My firm and my team members are not to blame. I take the blame. I turned a blind eye to Joe’s poor attitude and behavior. He was abusive. He played games. At times I witnessed it and at times I ignored it. I failed to be an ‘A’ level sales person in this instance. And for this I have apologized to my firm and my team members. However, I will not apologize to Joe. As in any abusive relationship, and subsequent break-up or divorce, I will no longer be the victim. Joe may never come to realize or admit his faults or role in the dissipation of our relationship. But, my twenty-plus years of experience tells me that we are just one in a long line of firms that he’ll chew through.

Confidentiality & Non-Compete's Part 2 - March 7, 2015

As a follow-up to the advice I shared with a friend from last week, he took the high road and explained his confidentiality agreement concerns to the interviewing company, and here’s what happened.


Jim started the interview off by immediately explaining to the HR manager that he had a binding non-disclosure agreement with his current company, and more specifically, he was uncomfortable proceeding in any conversation if they were going to challenge him on disclosing certain aspects of his current role. Well, they not only were okay with the position he was taking, they felt his honesty and trustworthiness were to be commended. Then, before he knew it, they were joined by the VP of Sales and the CEO. The HR manager quickly explained the scenario and that is when reality set in.


The first question the CEO asked of Jim was how the current owner of the company he is with was doing. While they are not close friends, they have been members of the same country club for years, and see each other socially at least once per month. The VP of Sales went on to ask about other people in the company.
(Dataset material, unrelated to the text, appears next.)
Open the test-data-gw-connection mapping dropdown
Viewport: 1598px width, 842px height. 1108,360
And then, out of nowhere, the VP of Sales disclosed that he recently moved to a new home, next door to one of Jim’s best friends. All Jim could think of was Wow!
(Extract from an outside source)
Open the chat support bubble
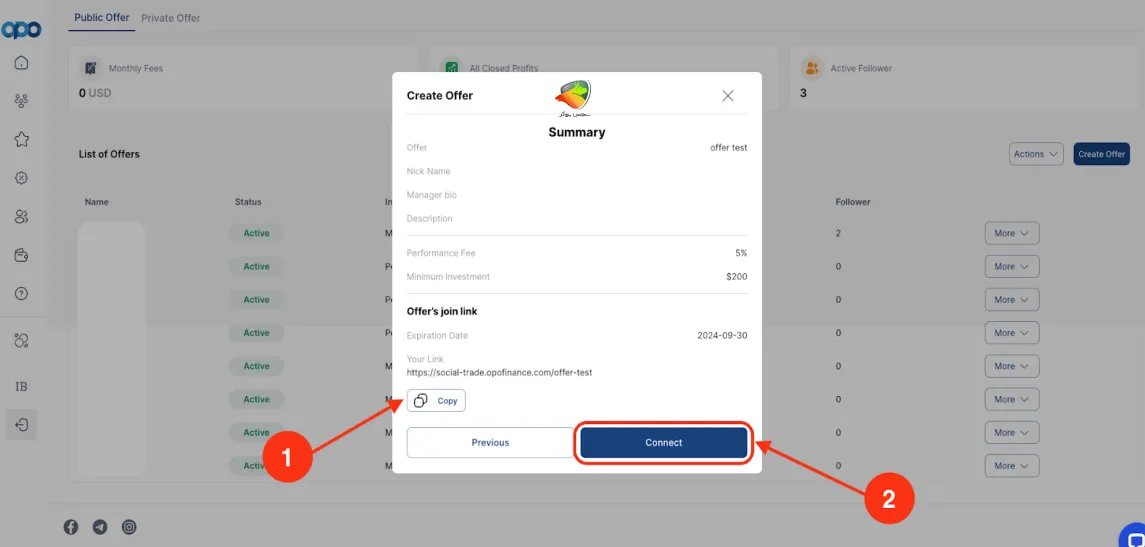The width and height of the screenshot is (1145, 547). point(1131,535)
These gentlemen could have exposed Jim to others that he knows personally and professionally. He took the high road and they could do nothing but show their respect. They even went on to tell their own story. You see, they too ask their employees to sign a confidentiality agreement, and someone who was recently let go has been violating that trust. A former employee thought he could get away with discussing client engagements, being detailed in his resume, and even bending the truth to make himself sound stronger and more engaged than he actually was.


But here is the worst part, the former employee thought he could move under the radar, which obviously was not the case. Little did he know, or believe, just how well connected the CEO and the VP of Sales were in the marketplace. They know so many people in a variety of roles from corporate recruiters to freelance recruiters to business owners. They did not go seeking out their former employee, but rather people began to ask questions. Calls and texts began to happen about “who knows this guy” and “is he who he says he is”. All the while, he was violating the confidentiality agreement he signed, and he had no idea he was about to cause himself a great hardship.


The former employee became cocky and his arrogance got the best of him. He continued to push his resume into the market and it eventually found its way online on a random job board. The problem was that this job board was a public forum and his former employer accessed it. They made a copy and forwarded to their attorney. The former employee is now in legal proceedings because of his violation.


These are everyday occurrences. Stories like this one have sadly become the rule and not the exception. My friend Jim took the high road and it paid off. But, all too often, former employees simply laugh at the formality of their previous agreements, and they take the low road. These are people that cannot be trusted. They do not deserve to be interviewed much less hired. And so I ask all ‘A’ level sales people to remember these stories to avoid becoming one themselves. Take the high road folks, it always pays off in the long run.